▶ **Exercise instructions**: All that should be output is the block of lines below from the line with "Given: Click the" to the line with "The width and height of the screenshot is (1280, 720).", both included, exactly as written.

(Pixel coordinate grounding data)
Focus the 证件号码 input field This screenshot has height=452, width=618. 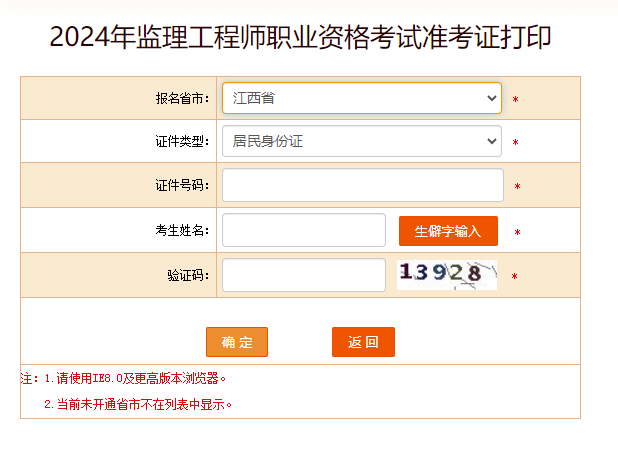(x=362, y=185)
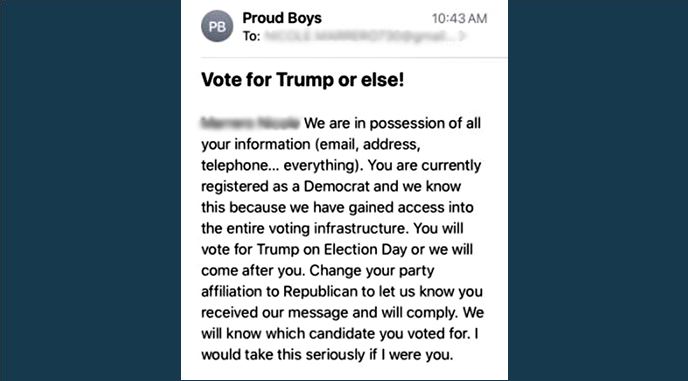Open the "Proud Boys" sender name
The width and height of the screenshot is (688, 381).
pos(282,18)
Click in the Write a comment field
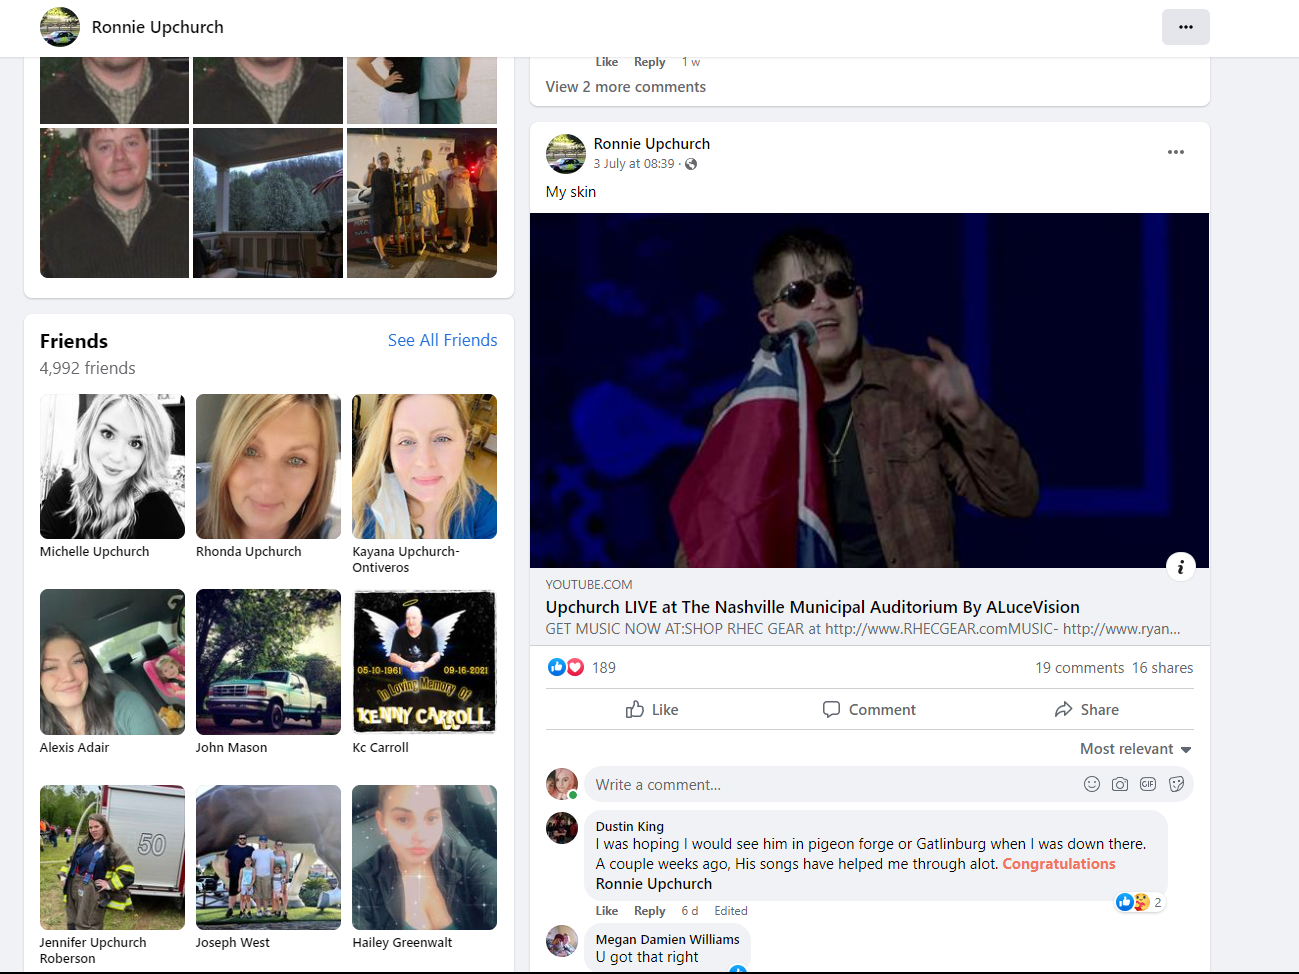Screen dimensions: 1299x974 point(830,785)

==

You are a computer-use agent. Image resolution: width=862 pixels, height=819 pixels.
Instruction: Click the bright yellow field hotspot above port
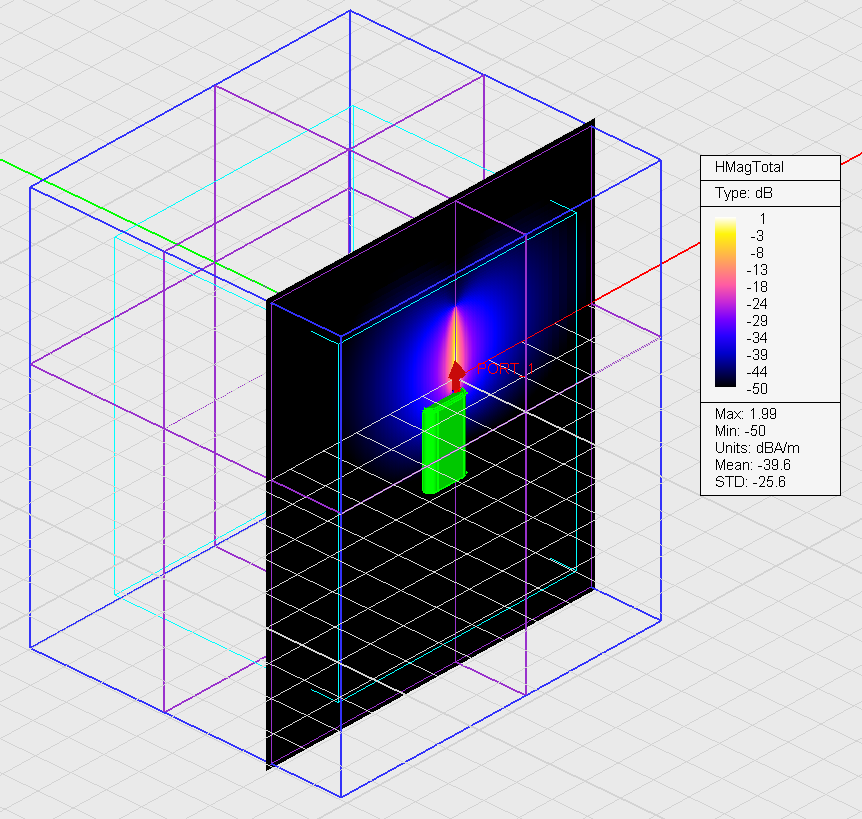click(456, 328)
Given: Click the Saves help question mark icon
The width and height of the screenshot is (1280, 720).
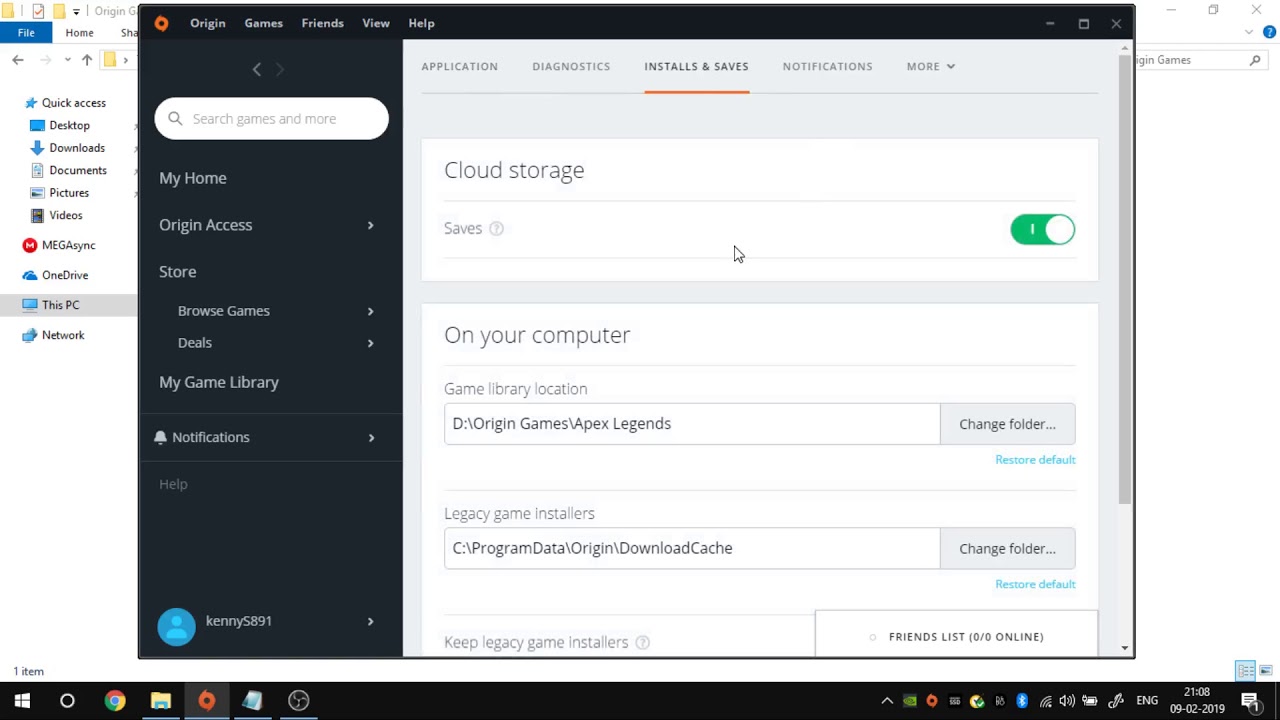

▶ **Exercise response**:
Given: Click the Saves help question mark icon
The width and height of the screenshot is (1280, 720).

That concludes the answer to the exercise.